身動きすら取れないエルシーは、ひたすらベッドの中でじっと身を縮める。
「眠っているのか……?」
控えめな声色からは、怒りは感じられない。落ち着いた、普段の彼の声だ。もうしばらく聞いていたい、でも今すぐ立ち去ってもらいたい。エルシーは複雑な心境だった。
「起きたら、ちゃんと話がしたい。それまで、ここで待つことにする」
アーネストが近くの椅子を運んできて、ベッドの脇に置く音がした。そうされると、エルシーも起きるに起きられない。
「……何が君を不安にさせたか、情けない話だが俺には見当がつかない。だからちゃんと話してくれ。……いや、俺も人のことは言えないが。……大切なことを君にちゃんと伝えていなかった」
アーネストの手がエルシーの肩に添えられる。
「……君と結婚できて俺は幸せだ」
アーネストの手が離れて、少しの間、沈黙が流れる。しかし、やがて意を決したように彼が口を開いた。
「エルシー、君を……愛している」
──愛している。
淀みのない、真っ直ぐな言葉。それはエルシーの胸の中にストンと落ち、じんわりと熱が広がっていく。
どうして。
彼はこんな勝手な自分をここまで大切に思ってくれるのだろう。
離れなければと自分に言い聞かせてきたのに、そんなことを言われたら、もう気持ちが抑えきれなくなってしまう。
離れられなくなってしまう。
エルシーはどうしていいかわからず、そっと背中を丸めた。
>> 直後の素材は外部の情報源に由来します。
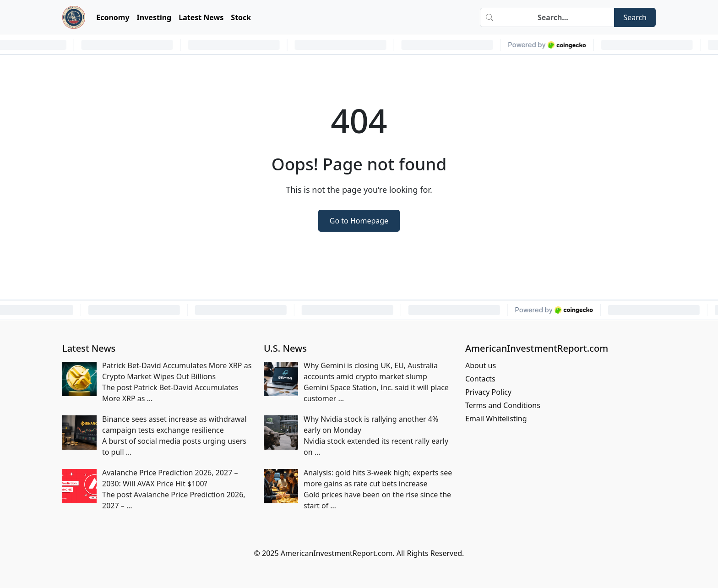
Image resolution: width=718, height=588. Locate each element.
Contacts (480, 379)
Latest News (201, 17)
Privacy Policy (488, 392)
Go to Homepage (359, 221)
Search (635, 17)
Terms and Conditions (503, 405)
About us (480, 365)
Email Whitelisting (496, 419)
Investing (154, 17)
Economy (113, 17)
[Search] (556, 17)
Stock (241, 17)
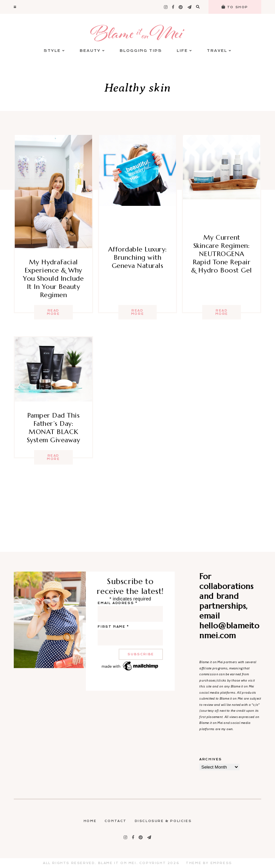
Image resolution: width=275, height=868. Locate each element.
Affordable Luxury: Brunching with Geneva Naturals (138, 257)
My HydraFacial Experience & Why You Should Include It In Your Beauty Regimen (53, 279)
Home (90, 821)
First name (113, 627)
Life (184, 51)
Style (54, 51)
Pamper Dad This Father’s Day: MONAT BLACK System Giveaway (54, 428)
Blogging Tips (141, 51)
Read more (53, 312)
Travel (219, 51)
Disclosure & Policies (163, 821)
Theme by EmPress (209, 863)
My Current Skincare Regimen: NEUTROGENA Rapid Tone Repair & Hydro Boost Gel (221, 254)
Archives (210, 759)
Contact (115, 821)
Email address (117, 603)
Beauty (92, 51)
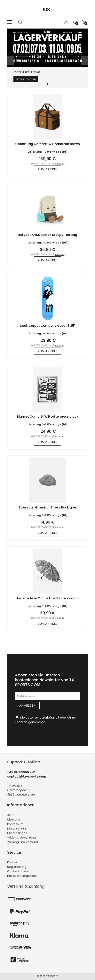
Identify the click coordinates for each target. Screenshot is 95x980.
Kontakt (13, 862)
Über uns (13, 819)
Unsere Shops (17, 833)
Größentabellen (19, 871)
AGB (10, 815)
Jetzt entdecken (25, 79)
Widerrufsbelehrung (21, 837)
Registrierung (17, 867)
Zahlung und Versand (22, 842)
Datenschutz (16, 828)
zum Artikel (48, 169)
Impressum (15, 824)
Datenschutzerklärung (41, 718)
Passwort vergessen (22, 876)
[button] (48, 84)
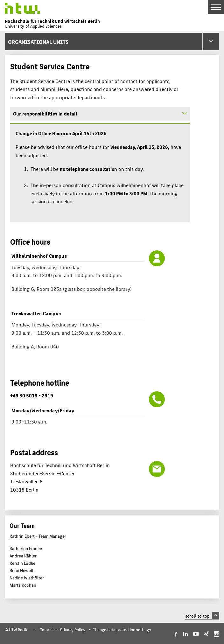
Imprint (47, 629)
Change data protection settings (122, 629)
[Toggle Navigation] (216, 7)
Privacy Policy (73, 629)
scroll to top (202, 616)
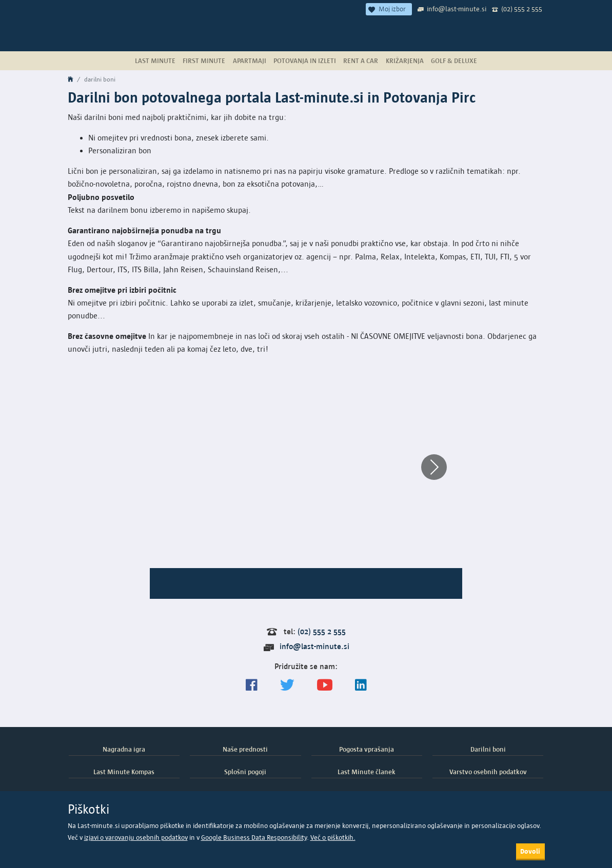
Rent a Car (361, 60)
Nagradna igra (124, 749)
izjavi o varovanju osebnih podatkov (136, 837)
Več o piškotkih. (333, 837)
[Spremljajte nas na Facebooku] (251, 685)
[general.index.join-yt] (325, 685)
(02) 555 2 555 (522, 9)
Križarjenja (405, 60)
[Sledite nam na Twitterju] (287, 685)
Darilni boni (488, 749)
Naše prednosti (245, 749)
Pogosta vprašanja (366, 749)
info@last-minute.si (457, 9)
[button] (434, 467)
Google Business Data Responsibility (254, 837)
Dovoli (530, 851)
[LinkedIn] (361, 685)
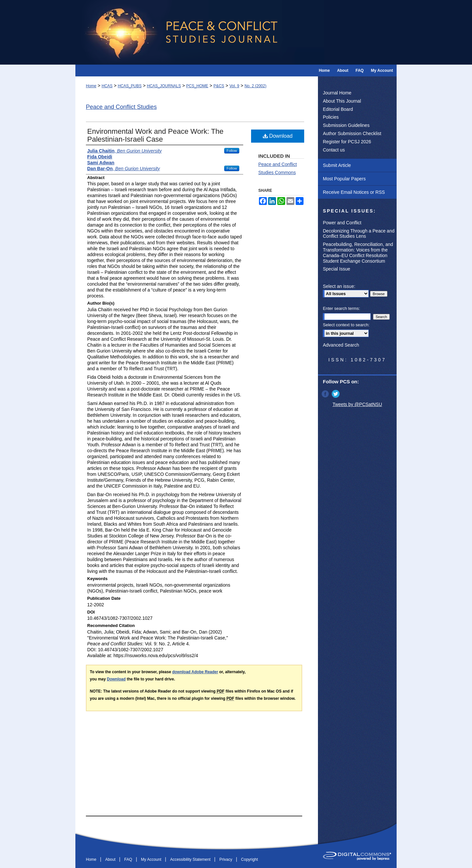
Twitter (336, 394)
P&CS (219, 86)
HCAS (107, 86)
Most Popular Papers (344, 179)
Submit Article (337, 165)
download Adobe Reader (195, 672)
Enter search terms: (341, 308)
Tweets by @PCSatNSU (357, 404)
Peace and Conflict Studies (121, 107)
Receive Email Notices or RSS (354, 192)
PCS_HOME (197, 86)
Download (278, 136)
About (111, 860)
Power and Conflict (342, 223)
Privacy (226, 860)
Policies (331, 117)
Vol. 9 (234, 86)
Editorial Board (338, 109)
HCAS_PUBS (129, 86)
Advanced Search (341, 345)
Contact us (334, 150)
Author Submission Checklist (352, 133)
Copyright (249, 860)
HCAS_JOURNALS (164, 86)
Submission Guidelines (346, 125)
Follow (231, 151)
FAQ (129, 860)
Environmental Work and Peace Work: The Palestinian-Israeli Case (155, 135)
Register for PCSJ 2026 (347, 142)
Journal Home (337, 93)
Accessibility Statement (191, 860)
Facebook (326, 394)
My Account (152, 860)
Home (91, 86)
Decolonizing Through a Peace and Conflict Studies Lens (358, 234)
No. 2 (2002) (255, 86)
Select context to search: (346, 325)
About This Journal (342, 101)
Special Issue (336, 269)
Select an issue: (339, 286)
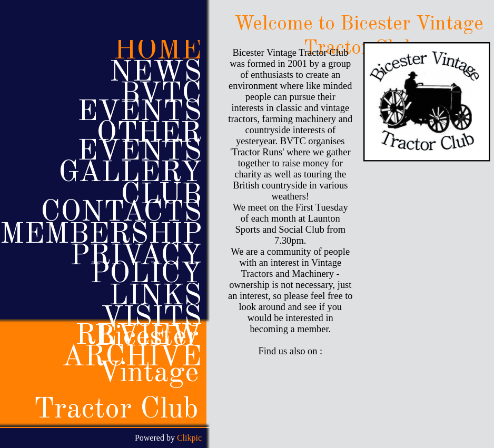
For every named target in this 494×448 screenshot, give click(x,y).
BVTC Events (140, 103)
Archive (132, 358)
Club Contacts (121, 204)
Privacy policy (136, 265)
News (155, 73)
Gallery (130, 174)
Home (157, 51)
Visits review (139, 327)
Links (155, 297)
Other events (140, 143)
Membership (101, 235)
しかし、感情が涙となって現れ、すすり泣きが部屋に響き始めた。
「……エルシー……?」
それを聞いたアーネストは身を乗り出し、小さく震える肩に再び手を置いた。反射的にエルシーが身じろぎをして振り返ると、アーネストと目が合う。
「……起きていたのか……」
エルシーは小さく頷く。柄にもない〝愛の告白〟を聞かれていたことにアーネストは狼狽したが、彼女の瞳が涙に濡れているのに気づいた。
「……なぜ泣く?」
「それは……私には身に余るお言葉だったからです……」
エルシーは上体を起こすと、アーネストの正面に座り直した。
「昼間の発言や、家に帰らない私に怒っていらっしゃると思っていました」
「驚いたが怒ってはいない。もし怒るとしたら、君にそんなことを言わせてしまった俺自身にだ」
アーネストはエルシーの手を優しく握った。
「さっきも言ったが、ちゃんとふたりで話がしたい。とにかく帰ろう」
「ダメです……」
「なぜだ。君は俺といるのは嫌か?」
「まさか。私もアーネスト様のことをお慕いしております……」
「だったら──」
「それゆえです。あなたが苦しむ姿は見たくないんです」
その時、ドアからノック音が聞こえてきた。
エルシーはアーネストの顔をチラリと見たが、すぐに「どうぞ」と返事をした。
入ってきた人物を見て、アーネストはすぐに椅子から立ち上がると、手を胸に当てて上体を前に傾ける。
現れたのは、パメラを伴ったティアナだった。